Macerich officials in July said the renovation and expansion will touch every square foot in the mall.
The renovations are starting in its luxury wing, which includes retailers such as Neiman Marcus and Dillard's. The first phase of renovations will start in September and is expected to finish in fall 2018.
While most of the public comments at Tuesday night's meeting were in favor of the expansion, it's been a point of contention for some nearby residents.
Included in Tuesday night's agenda item were 478 signatures in favor of the expansion and nearly 300 signatures against the expansion.
A group of residents from the Scottsdale Waterfront and Optima Camelview Village condominiums in July formed the SFS Mall Oversight Group and filed a petition against the expansion with the city.
Several of them spoke during the council meeting's public comment, though they said they weren't hopeful it would help their cause.
"We fully expected that everyone’s decisions were fully made up before this meeting," said Kevin Gambill, principal moderator of the group. "Our comments were to express our frustrations and feelings and get them on record."
Smith and Littlefield were outspoken in their votes against the zoning change — though they both said they weren't opposed to the expansion itself.
They took issue with the vague proposal and the comments from Berry that Macerich may or may not use the full 150 feet.
"A 'no' vote, in my mind, would not be a vote against the project," Smith said. "I don't even know what the project is."

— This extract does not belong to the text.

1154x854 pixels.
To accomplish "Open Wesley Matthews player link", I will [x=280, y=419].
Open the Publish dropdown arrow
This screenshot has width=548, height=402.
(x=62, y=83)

Littlefield also said she couldn't tell what the project was asking for, other than a sweeping approval for extra height.
"Everyone wants Fashion Square to succeed and be profitable, no doubt," Littlefield said. "I have never, ever seen such flexibility (in a proposal) ... when we don't even know what is going to be built."
Berry said it's better to have the allowance for more height and not have to use it, rather than want to build higher than allowed. Because of that, the proposal to the city doesn't contain specifics on how many buildings could go in.
Smith said he saw an approval for the rezoning as a "carte-blanche" measure, which simply allowed extra height and density with no specific use in mind.
"They say it's going to increase the quality of life," he said. "I look and look and look and I don't know how. Height doesn't increase the quality of life — certainly not for the people looking at it."
Mayor Jim Lane voted for the expansion and said supporting Fashion Square is important to have a strong downtown.
"I do remember a time when we would have been happy to have a parking or traffic problem because there was no one here," he said. "It was a borderline ghost town at times."